At the Atelier  School of Classical Realism, we’ve graduated from using only charcoal and white chalk. We’ve added a third chalk: red-hued sanguine. Boy, what a difference! With charcoal, white chalk, sanguine, and the toned paper, we’re actually working with four colors, and it’s amazing how many variations in value and hue we can mix.

At the bottom left of the drawing above, you can see my value chart. Working out your values before you start adding tone is absolutely the way to go. It doesn’t pay to be lazy in this regard; you’ll end up either working harder in the end, or just giving up on the drawing.

This drawing was done in about 3.5 hours, and with this limited amount of time (we do lo-o-o-ng poses in this class. I’ve worked on drawings up to 15-20 hours, so 3.5 hours was brief for me) I chose to do a study of a neck because Rob had just given us a terrific lecture on how to stick the head on the torso (always an important thing!) and I wanted to try out his ideas.

The key to getting the head on right is placing the neck properly.
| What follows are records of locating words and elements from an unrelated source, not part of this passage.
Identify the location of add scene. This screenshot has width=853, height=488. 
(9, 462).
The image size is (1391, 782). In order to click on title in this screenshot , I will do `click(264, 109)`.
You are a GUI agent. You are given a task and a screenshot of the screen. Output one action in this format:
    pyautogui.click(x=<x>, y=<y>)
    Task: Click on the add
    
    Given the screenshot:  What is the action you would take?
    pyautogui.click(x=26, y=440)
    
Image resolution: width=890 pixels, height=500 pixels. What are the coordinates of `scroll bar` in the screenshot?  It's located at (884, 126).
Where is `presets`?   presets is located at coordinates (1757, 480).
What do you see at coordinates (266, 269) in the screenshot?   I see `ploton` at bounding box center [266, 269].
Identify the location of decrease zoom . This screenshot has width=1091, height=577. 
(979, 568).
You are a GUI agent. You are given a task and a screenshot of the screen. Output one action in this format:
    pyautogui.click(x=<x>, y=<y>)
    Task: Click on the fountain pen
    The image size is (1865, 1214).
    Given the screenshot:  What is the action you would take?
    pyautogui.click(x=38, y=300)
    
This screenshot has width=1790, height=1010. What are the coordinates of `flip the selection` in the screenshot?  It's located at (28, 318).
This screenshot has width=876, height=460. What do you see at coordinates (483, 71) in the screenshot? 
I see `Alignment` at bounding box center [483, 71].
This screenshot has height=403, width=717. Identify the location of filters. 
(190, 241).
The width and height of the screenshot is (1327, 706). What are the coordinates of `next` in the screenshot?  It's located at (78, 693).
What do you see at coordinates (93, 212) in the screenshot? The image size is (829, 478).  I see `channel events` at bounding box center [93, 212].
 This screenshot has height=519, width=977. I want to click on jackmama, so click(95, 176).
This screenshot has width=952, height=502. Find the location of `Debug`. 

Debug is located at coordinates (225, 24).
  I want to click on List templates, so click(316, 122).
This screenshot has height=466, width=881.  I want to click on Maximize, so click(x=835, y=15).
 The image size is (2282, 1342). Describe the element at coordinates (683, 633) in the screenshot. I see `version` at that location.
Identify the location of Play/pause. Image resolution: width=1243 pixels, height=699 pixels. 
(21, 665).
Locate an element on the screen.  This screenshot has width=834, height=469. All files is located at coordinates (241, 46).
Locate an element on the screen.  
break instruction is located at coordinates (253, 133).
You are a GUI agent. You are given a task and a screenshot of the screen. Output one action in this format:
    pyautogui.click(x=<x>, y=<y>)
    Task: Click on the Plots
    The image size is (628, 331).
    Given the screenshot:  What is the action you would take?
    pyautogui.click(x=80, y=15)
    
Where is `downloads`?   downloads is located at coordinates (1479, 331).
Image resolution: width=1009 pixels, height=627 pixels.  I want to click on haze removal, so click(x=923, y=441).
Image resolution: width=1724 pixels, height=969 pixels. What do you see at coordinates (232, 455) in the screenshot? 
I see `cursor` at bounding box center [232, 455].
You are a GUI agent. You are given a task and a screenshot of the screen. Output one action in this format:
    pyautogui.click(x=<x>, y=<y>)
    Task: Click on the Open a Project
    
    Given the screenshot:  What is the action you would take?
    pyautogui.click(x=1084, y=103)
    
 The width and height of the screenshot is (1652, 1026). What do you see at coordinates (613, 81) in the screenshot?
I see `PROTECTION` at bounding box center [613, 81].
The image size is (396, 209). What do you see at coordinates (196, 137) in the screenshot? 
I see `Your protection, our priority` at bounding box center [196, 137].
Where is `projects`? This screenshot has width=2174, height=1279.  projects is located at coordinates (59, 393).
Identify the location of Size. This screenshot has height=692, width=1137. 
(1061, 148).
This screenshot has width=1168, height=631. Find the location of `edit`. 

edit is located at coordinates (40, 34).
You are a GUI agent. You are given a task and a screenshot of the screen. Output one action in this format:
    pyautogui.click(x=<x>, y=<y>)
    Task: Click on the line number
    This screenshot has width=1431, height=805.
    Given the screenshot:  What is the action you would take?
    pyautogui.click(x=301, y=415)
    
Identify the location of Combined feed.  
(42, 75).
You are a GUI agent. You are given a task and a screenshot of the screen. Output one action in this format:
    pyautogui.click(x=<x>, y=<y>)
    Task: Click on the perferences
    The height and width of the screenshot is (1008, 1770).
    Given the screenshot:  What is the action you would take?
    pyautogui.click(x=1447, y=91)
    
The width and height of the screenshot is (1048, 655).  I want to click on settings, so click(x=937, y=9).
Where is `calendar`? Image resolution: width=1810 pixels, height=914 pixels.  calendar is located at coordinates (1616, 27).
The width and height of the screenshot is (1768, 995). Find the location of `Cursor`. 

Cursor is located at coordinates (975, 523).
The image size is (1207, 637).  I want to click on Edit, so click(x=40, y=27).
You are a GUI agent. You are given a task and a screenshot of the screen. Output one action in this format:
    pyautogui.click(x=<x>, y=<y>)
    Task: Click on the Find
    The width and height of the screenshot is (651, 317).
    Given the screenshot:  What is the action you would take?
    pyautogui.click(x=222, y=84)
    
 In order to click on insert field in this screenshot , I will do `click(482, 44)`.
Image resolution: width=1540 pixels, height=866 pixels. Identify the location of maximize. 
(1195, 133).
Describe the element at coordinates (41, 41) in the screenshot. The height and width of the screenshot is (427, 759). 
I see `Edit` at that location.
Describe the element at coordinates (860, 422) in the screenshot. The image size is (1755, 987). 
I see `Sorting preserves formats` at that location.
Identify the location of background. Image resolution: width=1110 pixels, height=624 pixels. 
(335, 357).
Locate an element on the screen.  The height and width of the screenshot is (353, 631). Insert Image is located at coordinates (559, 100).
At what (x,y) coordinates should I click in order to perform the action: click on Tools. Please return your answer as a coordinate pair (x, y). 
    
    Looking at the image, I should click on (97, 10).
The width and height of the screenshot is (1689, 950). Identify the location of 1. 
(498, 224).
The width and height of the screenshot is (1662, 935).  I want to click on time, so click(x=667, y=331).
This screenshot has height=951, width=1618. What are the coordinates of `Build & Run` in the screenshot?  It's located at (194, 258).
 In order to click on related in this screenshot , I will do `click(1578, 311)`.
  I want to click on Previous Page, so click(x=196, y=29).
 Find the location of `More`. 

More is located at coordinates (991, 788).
And the key to placing the neck is to think of it as a column emerging from top of the torso.

Sounds simple, but it’s not.

Prud’hon method

Self-portrait in charcoal and white chalk
Self-portrait in charcoal and white chalk

In the third year at the atelier, Rob started teaching us different techniques which will eventually lead to color temperature theory. Leaping into technique was a little daunting, as I was still (am still!) struggling to get an accurate rendition of the figure on my paper. Rob has an exacting eye, and with his help, I’m slowly learning to see where I go wrong in the initial stages of a drawing. These days, when I’m working on a drawing, I don’t just accept the first marks that go on my paper; instead, I try to use a more critical approach.  And measure, measure, measure.

After we started working on colored paper, Rob introduced the Prud’hon method. Prud’hon was a French Romantic painter who produced some amazing drawings using toned paper, charcoal, and white chalk. A brilliant Bay Area teacher, Rebecca Alzofon (who, unfortunately is no longer teaching) has a tutorial on the Prud’hon method. I rarely follow tutorials, but I did follow some of this, and found it helpful to build on what I’d learned in Rob’s class.)

There’s a lot of smudging going on with this method. Tone is put down by a series of hatch marks, which are then smudged and blended. Charcoal and chalk can be blended, or not. After you’ve built the volume and form, to accent areas, you use line—not contour line, which would go across the form, but rather, line that follows the direction of the form.